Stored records
____

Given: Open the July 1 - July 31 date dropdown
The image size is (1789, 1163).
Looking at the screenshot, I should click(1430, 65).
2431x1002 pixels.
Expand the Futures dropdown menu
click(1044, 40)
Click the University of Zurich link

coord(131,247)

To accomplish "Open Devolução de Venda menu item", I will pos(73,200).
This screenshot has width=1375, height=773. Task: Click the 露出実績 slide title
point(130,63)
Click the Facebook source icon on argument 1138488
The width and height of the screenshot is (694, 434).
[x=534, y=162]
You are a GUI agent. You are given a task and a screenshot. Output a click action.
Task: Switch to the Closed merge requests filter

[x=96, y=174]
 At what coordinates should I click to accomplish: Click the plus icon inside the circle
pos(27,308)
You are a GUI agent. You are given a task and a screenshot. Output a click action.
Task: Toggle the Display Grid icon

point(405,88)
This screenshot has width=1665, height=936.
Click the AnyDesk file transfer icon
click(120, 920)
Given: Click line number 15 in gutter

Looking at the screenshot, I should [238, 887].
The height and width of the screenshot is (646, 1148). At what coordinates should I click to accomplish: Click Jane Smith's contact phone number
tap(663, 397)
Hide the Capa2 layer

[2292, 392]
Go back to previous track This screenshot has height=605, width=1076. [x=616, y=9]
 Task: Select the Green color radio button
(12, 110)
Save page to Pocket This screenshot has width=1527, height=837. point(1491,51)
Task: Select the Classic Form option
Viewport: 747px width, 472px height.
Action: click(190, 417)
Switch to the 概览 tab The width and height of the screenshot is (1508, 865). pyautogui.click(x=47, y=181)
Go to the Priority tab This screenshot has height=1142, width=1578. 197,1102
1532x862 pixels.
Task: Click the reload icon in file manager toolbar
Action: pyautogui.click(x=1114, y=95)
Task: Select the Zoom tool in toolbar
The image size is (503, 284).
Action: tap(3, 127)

____

--- WORK TO BE COMPLETED ---
The records need to be set down again without a single difference.

--- EXPECTED OUTPUT ---
Given: Open the July 1 - July 31 date dropdown
The image size is (1789, 1163).
Looking at the screenshot, I should click(1430, 65).
2431x1002 pixels.
Expand the Futures dropdown menu
click(1044, 40)
Click the University of Zurich link

coord(131,247)

To accomplish "Open Devolução de Venda menu item", I will pos(73,200).
This screenshot has width=1375, height=773. Task: Click the 露出実績 slide title
point(130,63)
Click the Facebook source icon on argument 1138488
The width and height of the screenshot is (694, 434).
[x=534, y=162]
You are a GUI agent. You are given a task and a screenshot. Output a click action.
Task: Switch to the Closed merge requests filter

[x=96, y=174]
 At what coordinates should I click to accomplish: Click the plus icon inside the circle
pos(27,308)
You are a GUI agent. You are given a task and a screenshot. Output a click action.
Task: Toggle the Display Grid icon

point(405,88)
This screenshot has width=1665, height=936.
Click the AnyDesk file transfer icon
click(120, 920)
Given: Click line number 15 in gutter

Looking at the screenshot, I should [238, 887].
The height and width of the screenshot is (646, 1148). At what coordinates should I click to accomplish: Click Jane Smith's contact phone number
tap(663, 397)
Hide the Capa2 layer

[2292, 392]
Go back to previous track This screenshot has height=605, width=1076. [x=616, y=9]
 Task: Select the Green color radio button
(12, 110)
Save page to Pocket This screenshot has width=1527, height=837. point(1491,51)
Task: Select the Classic Form option
Viewport: 747px width, 472px height.
Action: click(190, 417)
Switch to the 概览 tab The width and height of the screenshot is (1508, 865). pyautogui.click(x=47, y=181)
Go to the Priority tab This screenshot has height=1142, width=1578. 197,1102
1532x862 pixels.
Task: Click the reload icon in file manager toolbar
Action: pyautogui.click(x=1114, y=95)
Task: Select the Zoom tool in toolbar
The image size is (503, 284).
Action: tap(3, 127)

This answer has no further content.